• _TRECHO DO TEXTO_
────────────────
O coordenador da Pnad Contínua no Estado afirma que essa diferença no avanço da renda no grupo com menor escolaridade pode ser explicada em parte pelo fato de o Rio Grande do Sul ter uma população mais envelhecida e menos potencial de mão de obra em faixas mais iniciais. Com menos trabalhadores que se encaixam nesse quadro, o valor médio pago pelos empregadores cresce com mais força no Estado.
O Ensino Superior vai se tornar a régua para entrar no mercado de trabalho.
MOISÉS WAISMANN
Coordenador do Observatório Unilasalle: Trabalho, Gestão e Políticas Públicas
Próximos anos
O professor Moisés Waismann, coordenador do Observatório Unilasalle: Trabalho, Gestão e Políticas Públicas, afirma que, com o avanço na população com Ensino Superior, ter essa graduação pode deixar de ser um diferencial e torna-se cada vez mais um pré-requisito:
— Até agora, ter Ensino Superior me garante maiores rendimentos no mercado de trabalho. Mais para frente, ter curso superior vai ser a minha condição para entrar ou não no mercado de trabalho.
Já a professora Lisiane Fonseca afirma que o comportamento da renda entre as classes de instrução vai depender da dinâmica econômica no Estado nos próximos anos:
— A questão é essa, como é que eu vou pluralizar essa mão de obra em outros segmentos. Porque na medida que o mercado começa a exigir uma qualificação maior, essa demanda tende a crescer por essa mão de obra. Claro que vai ser uma adequação entre o que o mercado oferece e o que está sendo demandado. Então, por isso que eu digo, depende muito do movimento que a economia vai ter.
────────────────
• _DADOS REGISTRADOS_
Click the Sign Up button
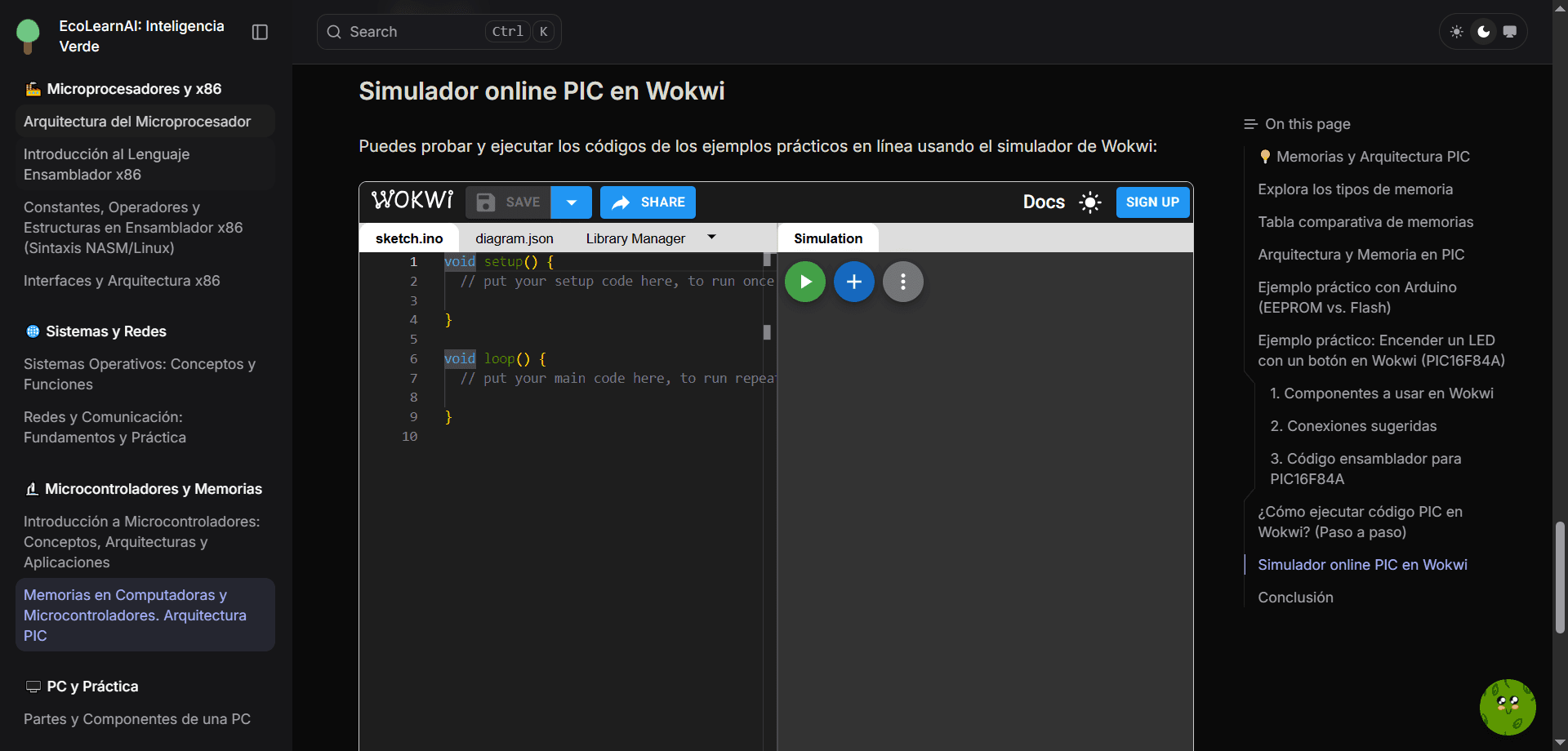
────────────────
Transcreva do trecho sobre renda e escolaridade no Rio Grande do Sul a passagem entre "O Ensino Superior" e "não no mercado de trabalho.", incluindo ambos.

O Ensino Superior vai se tornar a régua para entrar no mercado de trabalho.
MOISÉS WAISMANN
Coordenador do Observatório Unilasalle: Trabalho, Gestão e Políticas Públicas
Próximos anos
O professor Moisés Waismann, coordenador do Observatório Unilasalle: Trabalho, Gestão e Políticas Públicas, afirma que, com o avanço na população com Ensino Superior, ter essa graduação pode deixar de ser um diferencial e torna-se cada vez mais um pré-requisito:
— Até agora, ter Ensino Superior me garante maiores rendimentos no mercado de trabalho. Mais para frente, ter curso superior vai ser a minha condição para entrar ou não no mercado de trabalho.